Task to carry out |
Set the pictures aside and return each record below precisely as written.

(Dataset excerpts)
..........

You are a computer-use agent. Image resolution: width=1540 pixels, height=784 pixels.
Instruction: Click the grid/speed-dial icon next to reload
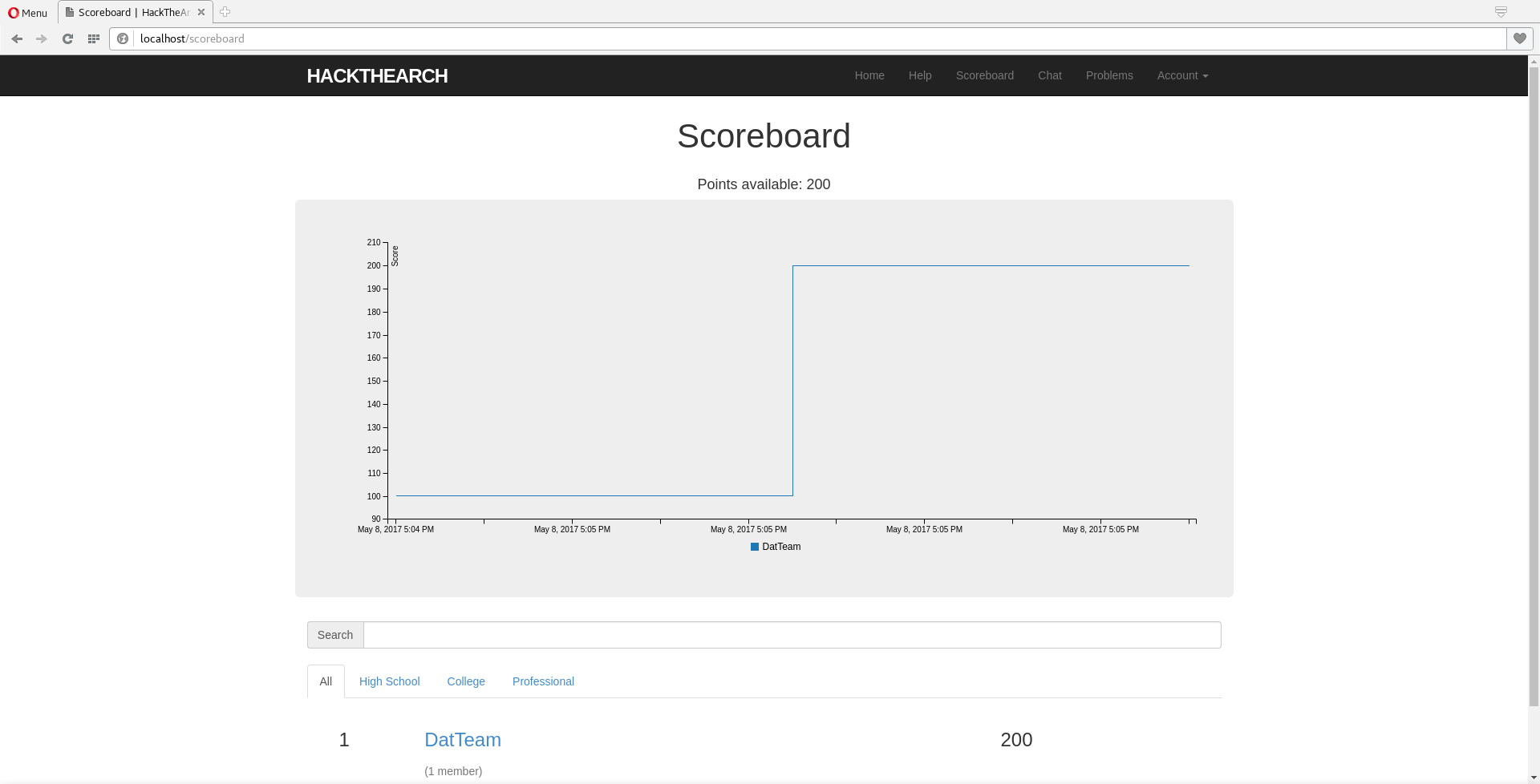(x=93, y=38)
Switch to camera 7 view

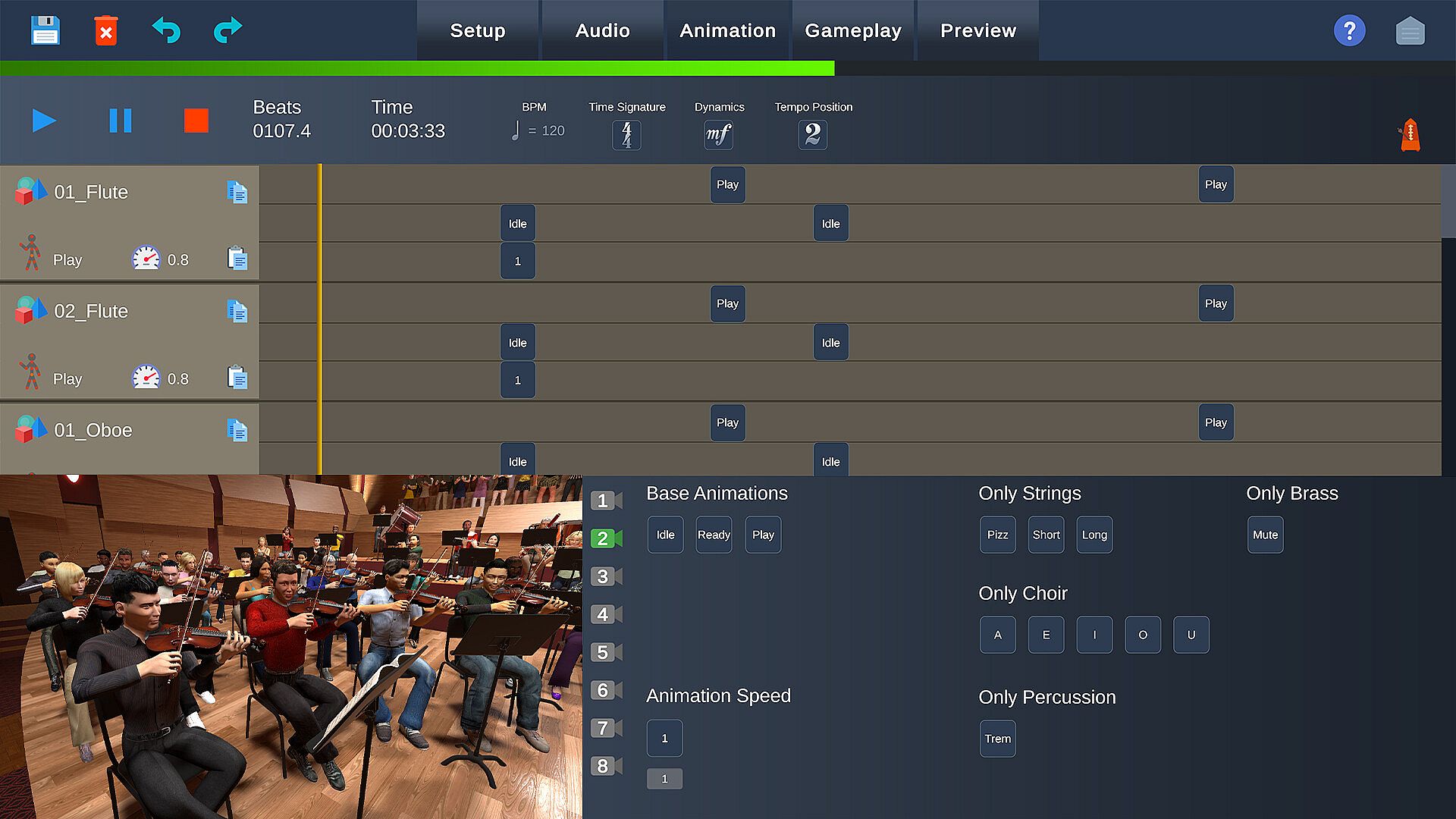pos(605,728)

..........

Answer box |
You are a computer-use agent. Image resolution: width=1540 pixels, height=784 pixels.
Instruction: Click the grid/speed-dial icon next to reload
(x=93, y=38)
Switch to camera 7 view

pos(605,728)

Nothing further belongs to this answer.